Reasons for increased rejections
Several factors contribute to the rise in visa rejections. According to several immigration portals, some of the factors are:
Higher application volumes: Many visa processing systems remain strained as applications surpass pre-pandemic levels. Take the US for example:
As of January 17, the wait times for B1/B2 visitor visas in India are:
Hyderabad: 429 days
Kolkata: 436 days
Mumbai: 438 days
Delhi: 441 days
Chennai: 479 days
Stricter financial proof requirements: Applicants are now required to provide more robust evidence of financial stability to cover travel expenses.
Tighter immigration policies: Anti-immigration sentiment has led to stricter checks, with countries alleging misuse of tourist visas for work or extended stays.
Policy changes: Examples include the UAE’s requirement for visitors to have at least AED 5,000 in their bank accounts, a return ticket, and proof of accommodation. Similarly, Canada suspended its 10-year multiple-entry tourist visas in November 2024. Even popular tourist hubs like Bali have implemented stricter rules, including jail terms for those violating visa conditions. Additionally, countries such as the UK, EU and New Zealand raised tourist visa fees sharply in 2024.
From June 11, 2024, Schengen visa fees increased by 12%:
Adults: €90 (Rs 8,000)
Children (6-12 years): €45 (Rs 4,000)
Countries that fail to cooperate on repatriation may face fees as high as €135 to €180 (Rs 12,000 to Rs 16,000). New Zealand also implemented fee hikes for tourist visas from NZD 119 to NZD 188.

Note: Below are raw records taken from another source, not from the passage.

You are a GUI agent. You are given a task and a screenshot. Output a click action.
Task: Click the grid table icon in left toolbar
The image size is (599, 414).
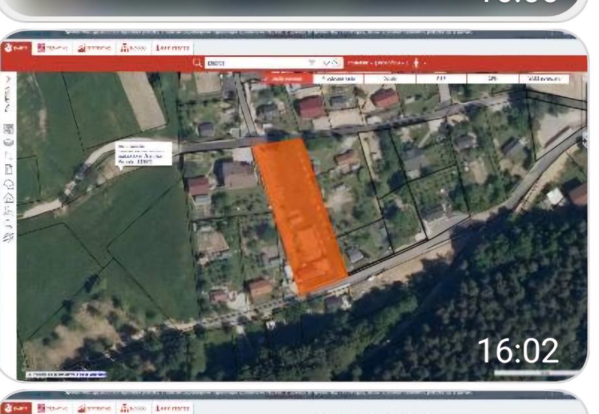[x=8, y=128]
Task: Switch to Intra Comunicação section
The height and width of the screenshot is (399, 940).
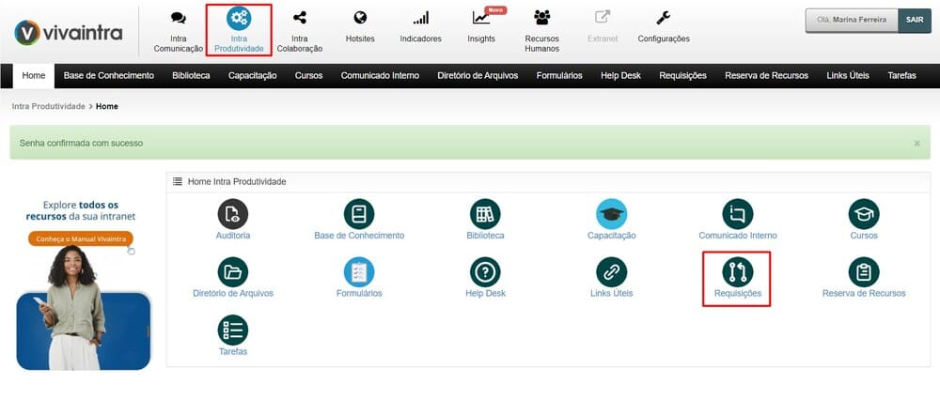Action: [178, 30]
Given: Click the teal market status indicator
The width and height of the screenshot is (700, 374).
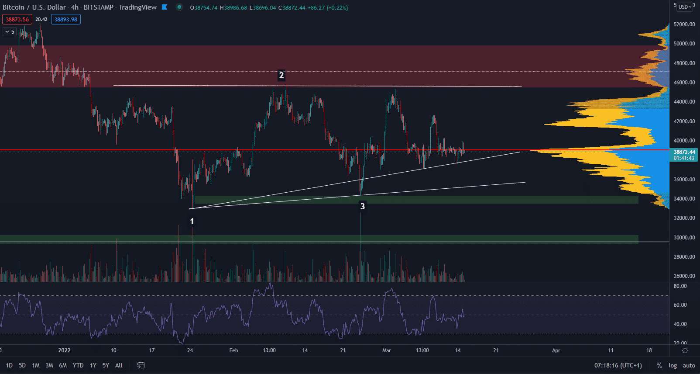Looking at the screenshot, I should click(x=179, y=7).
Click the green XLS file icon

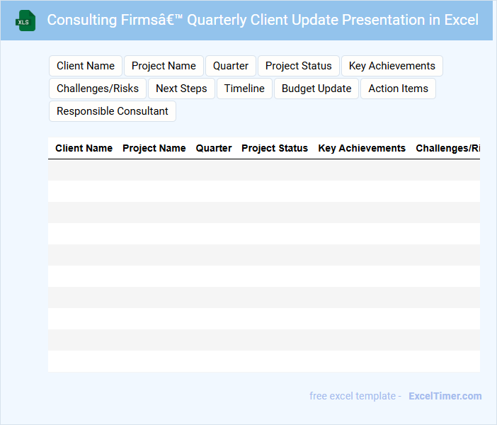click(25, 21)
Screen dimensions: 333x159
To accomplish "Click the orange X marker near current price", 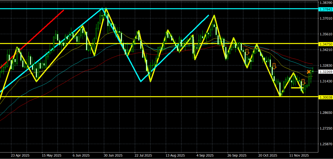I will 309,72.
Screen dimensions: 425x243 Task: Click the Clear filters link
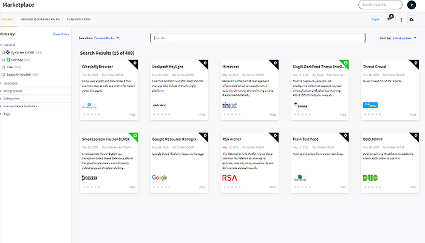pyautogui.click(x=61, y=35)
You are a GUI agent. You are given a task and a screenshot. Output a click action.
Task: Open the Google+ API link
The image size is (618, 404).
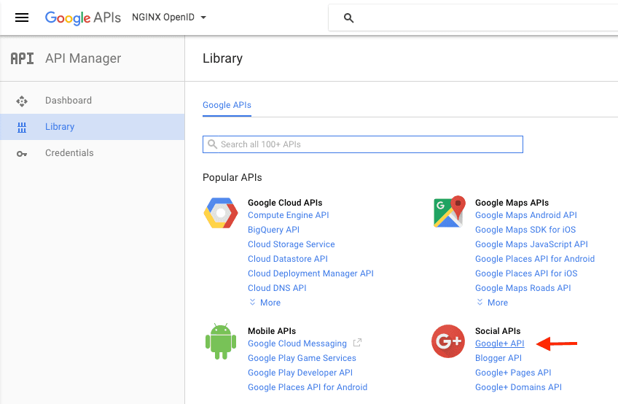click(x=499, y=343)
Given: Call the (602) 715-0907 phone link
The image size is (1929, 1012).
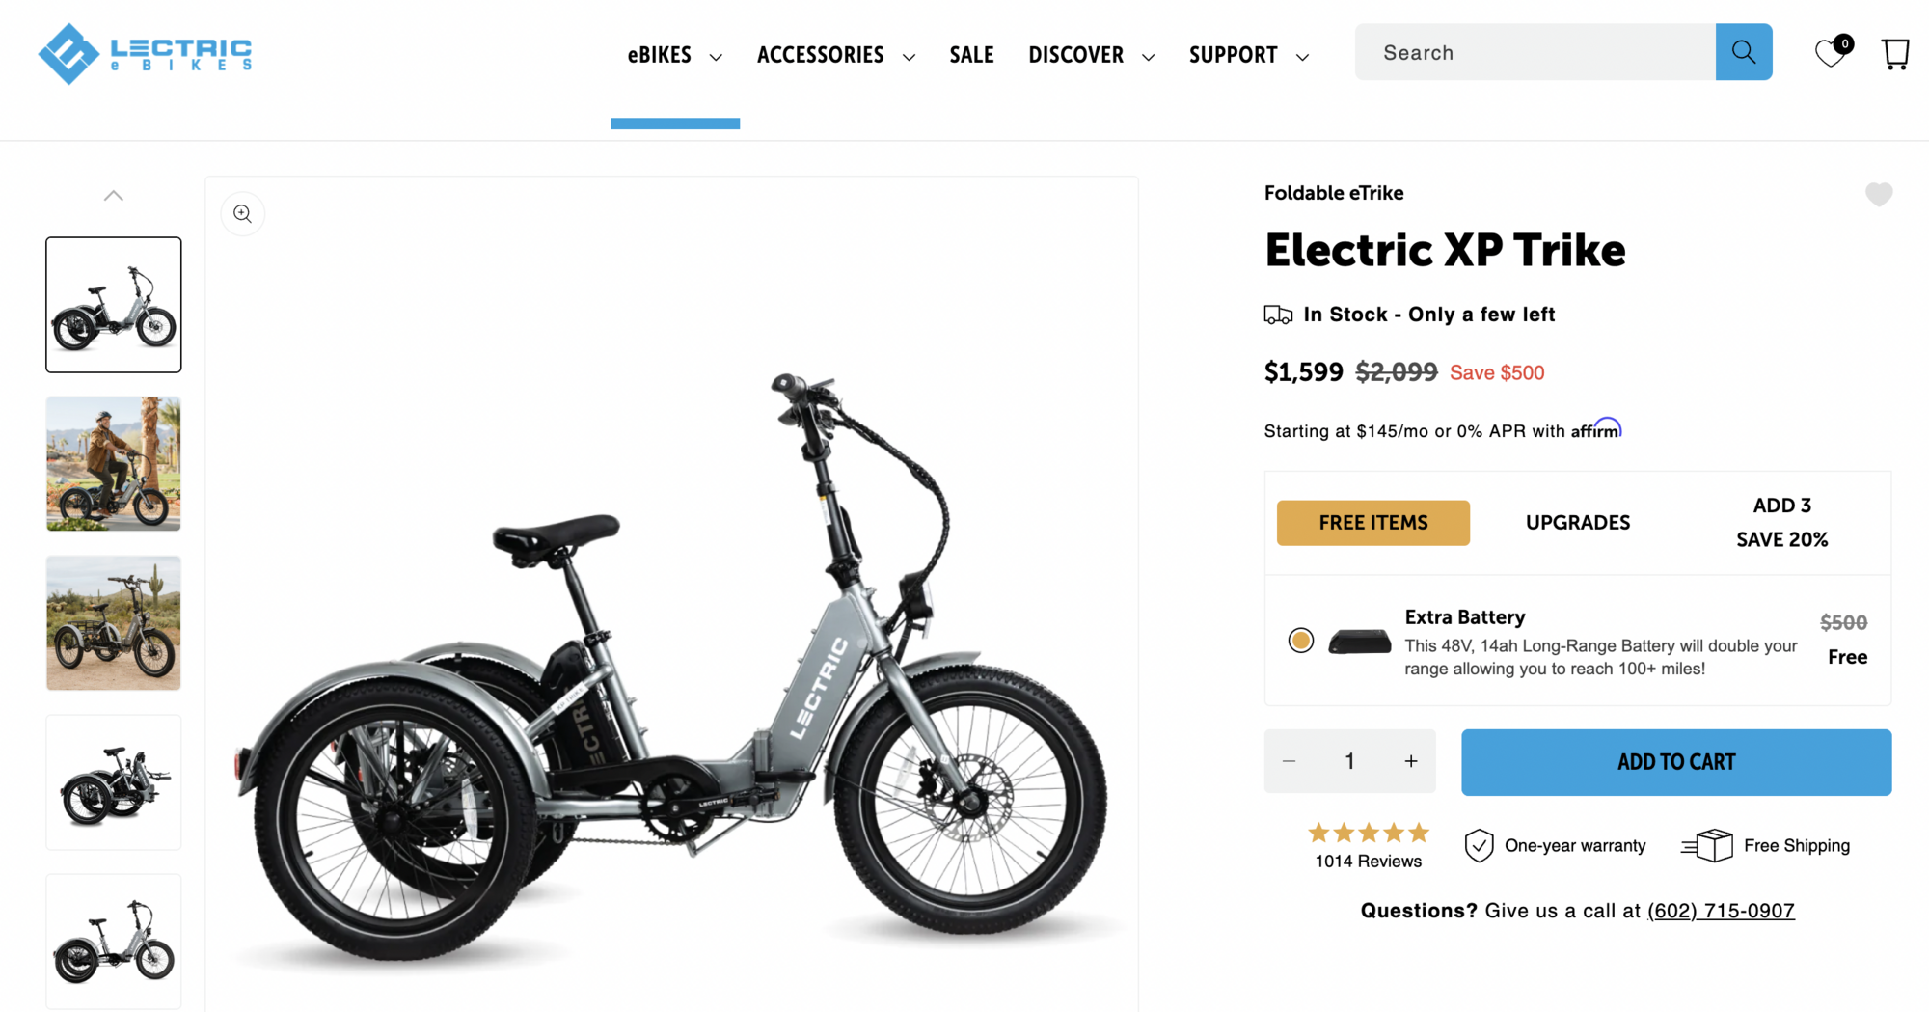Looking at the screenshot, I should (x=1721, y=911).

India's outbound tourism industry has made a strong comeback after the pandemic. From January to October 2024, around 25 million Indians travelled abroad, with holidays being the second most popular reason, as per the tourism ministry. This marks an 8.5% growth compared to the same period in 2023 and a 12% increase from 2019. The final numbers for 2024 are expected to break previous records. The growth is also fuelled by easier access to travel loans. A survey by Paisabazaar from January to June 2023 showed that 21% of people who took personal loans used them for travel.
Shift to visa-friendly destinations
While traditional destinations remain popular, many Indian travellers are now exploring visa-friendly countries with lower costs. Destinations such as Thailand, Vietnam, Sri Lanka, Malaysia, and the Philippines are gaining traction:
< Malaysia saw a 50% increase in Indian visitors.
< Thailand recorded a 31% rise.
< Vietnam and Sri Lanka experienced increases of 28% and 24%, respectively.
These countries often require less stringent documentation and benefit from weaker currencies, making them attractive alternatives.